Знаете, что бывает с такими, как я, обалдуями, сгорающими от любви до того, как заговорят со своими воздыхательницами, богинями, ангелами? Обычно их ждет разочарование, причем разочарование такое ошеломительное, что в этот же миг их неземная и вечная любовь лопается, как большой мыльный пузырь. А все потому, что когда влюбляешься в незнакомку, с которой даже не разговаривал, ты начинаешь фантазировать, представлять, что она такая и такая, просто неземная, а потом – бац! словно обухом по голове! – ты удостаиваешься чести поговорить с ней и понимаешь, что она далеко не такая и вовсе неземная. Я не зря написал, что обычно происходит то-то и то-то, но, как в любом правиле, есть свои исключения…

Разговор состоялся на пятый день побелки трудового класса, когда нашего бригадира, Светку, вызвала к себе завуч по какому-то срочному и неотложному делу; она дала нам задание (ЦУ!) и сказала, что когда придет с совещания, все должно быть готово. Помню, чтобы разозлить Светку я принял постройку смирно, отдал честь и крикнул: «Сделаем, сэр!». Кстати, у меня это получилось, дабы она пригрозилась мне кулаком и ворчливо вышла из класса. Но это что, так мелочи; разозлить Светку проще простого, а вот рассмешить Настю потяжелее будет. Я вообще удивился, когда она хихикнула от моего кривляния и рискнул посмотреть на нее – и снова растворился в ней, в ее больших глазах, в зеленых как россыпь изумрудов, переливающихся всеми оттенками зеленого в свете дневного солнца. Она улыбнулась мне и продолжила покраску стен. Я, наверное, так и стоял бы, озаренный ее красотой, ее милой улыбкой, если бы не заиграл Гимн страны из радиоприемников, которые были установлены в каждом классе, чтобы каждый день, ровно в восемь утра, освещать нас об успехах нацисткой армии, стоически защищающей нашу страну от агрессоров.

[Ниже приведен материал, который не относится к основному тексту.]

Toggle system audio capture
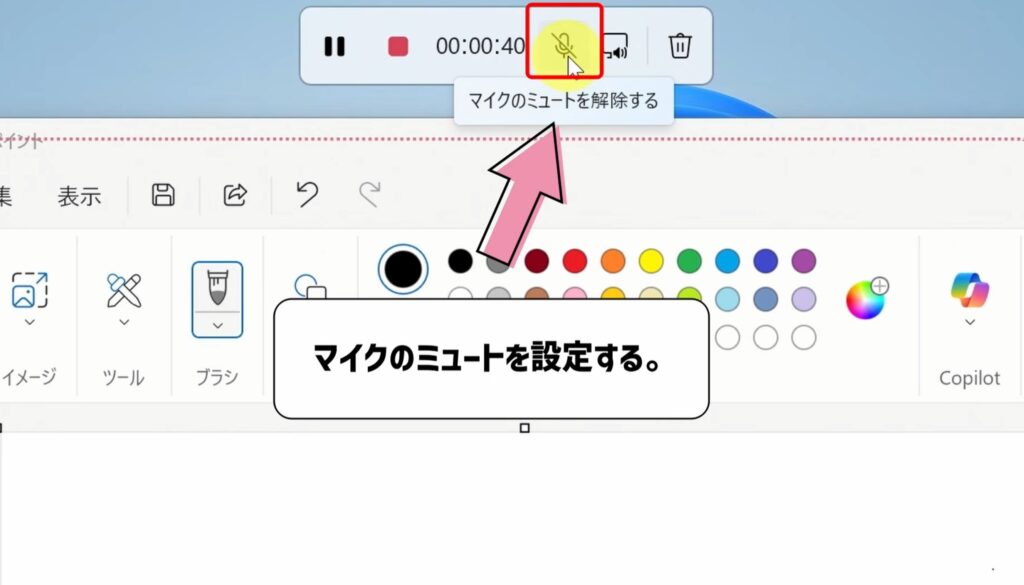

Романдия, Романдия превыше всего

Превыше Мира сего!

И чтобы она была для нас защитой и опорой

Всегда нужно братски держаться до смерти окопной!

От Москаля до Уралга

От Владика до Архангела

Романдия, Романдия превыше всего

Превыше Мира сего!

Единство, и права, и свобода

Для романдской отчизны

Давай стремиться к этому братцы,

Всем сердцем и рукой, во имя отчизны!

Каждый ученик знал Гимн страны наизусть; не знать Гимн было позорно, преступно и грешно. Я знал одного чудика, который во время исполнения гимна пропел: «единство, и права, и любовь». Это был скандал! Вся школа гудела, от учеников до учителей; дошло до того, что его исключили из школы, а родителям настоятельно рекомендовали покинуть город, если они не хотят огласки по всей стране за такое отвратительное воспитания ребенка. Родители чудака не стали возражать и на следующий же день собрали вещички и укатили в другой город; жизнь всегда предпочтительнее, ведь за этот проступок могли со спокойной душой расстрелять, всю семью, за анти националистическую пропаганду.

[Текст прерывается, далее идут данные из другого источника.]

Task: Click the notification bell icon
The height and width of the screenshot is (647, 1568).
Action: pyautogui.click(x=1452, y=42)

Но я отвлекся. Как бы мне не хотелось признаваться в этом, но куда мне собственно деваться: разговаривать она начала со мной, а не я – с ней; у меня не хватила духа на такой подвиг, робость со смущение взяли надо мной вверх, превратили меня в своего покорного раба.

– Мне вот интересно. – Она сделала короткую паузу, наблюдая за мной; в тот миг я был похож на каменную статую, застывшую и намертво приросшую к земле. – Почему вы так друг друга недолюбливаете?

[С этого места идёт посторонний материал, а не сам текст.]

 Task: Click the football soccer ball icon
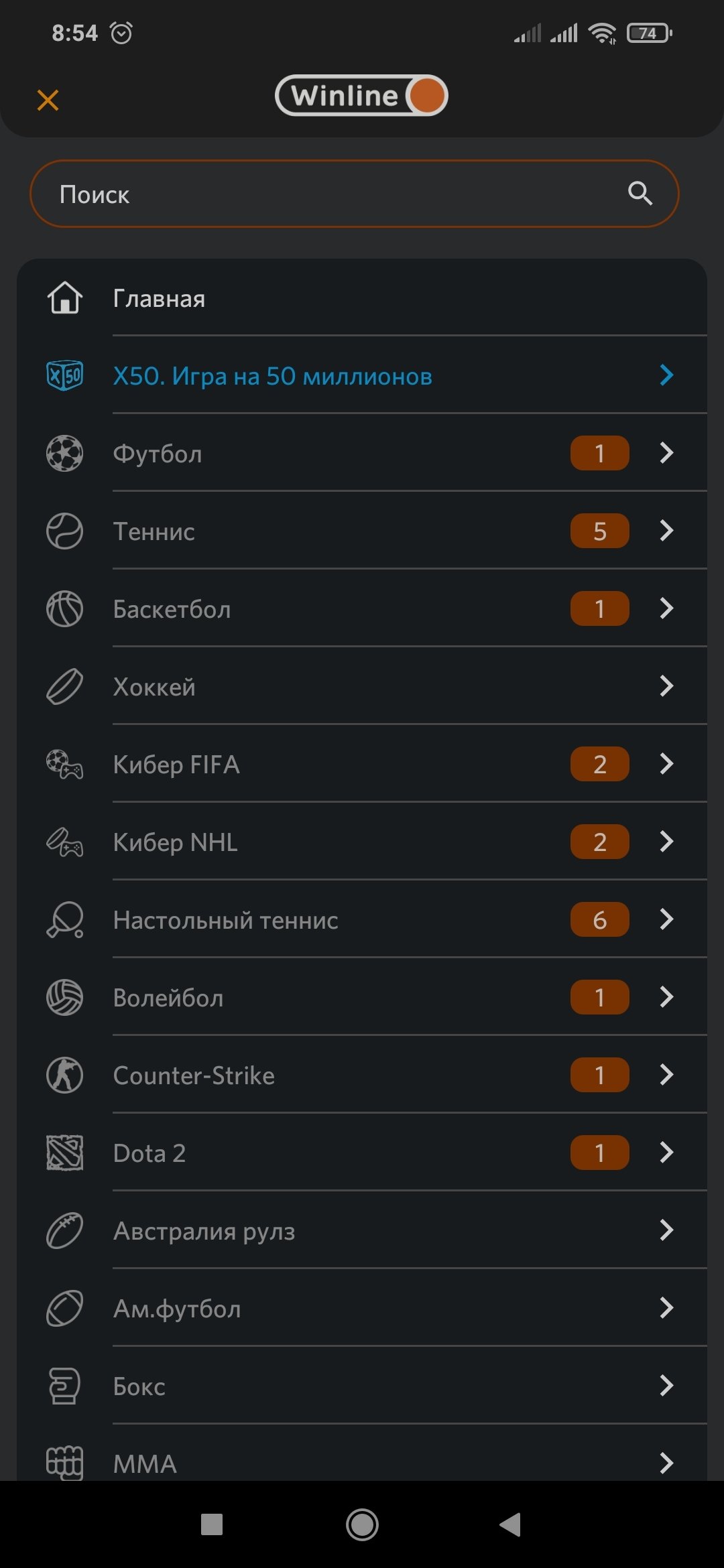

– И… – Я не мог проронить и слово, так как был застигнут врасплох, жутко разволновался. Я не верил, что она говорит со мной. Не верил! Вот насколько я был уверен, что этого никогда не случится; что моя любовь будет молчаливой, почти не немой.

– Не хочешь разговаривать?

– Нет, нет, хочу.

– А что тогда молчишь как рыба?

– Я задумался над твоим вопросом. – Когда она отвернулась от меня и принялась за работу, меня немного отпустило, в легкие проник воздух, и я свободно вздохнул.

– И что скажешь?

– Неприязнь к Светке у меня после ее предательства.

– Это когда она сдала тебя во время чтения запрещенной книги?

– А ты откуда знаешь?

– Ты видимо забыл, что я учусь в этой же школе, что и ты. Я хорошо помню те собрания. Тебе тогда здорово досталось.

– Да. И все из-за нее! – Я разозлился, вспомнив о недавних событиях. – Если бы не мой отец, не его авторитет, то меня выгнали бы из школы и отправили в трудовой лагерь на север страны.

– Но не выгнали же.

– Нет. Но…

– И не отправили в трудовой лагерь.

– Нет. К чему ты это?

– К тому, что ничего страшного и не произошло. Пустячок!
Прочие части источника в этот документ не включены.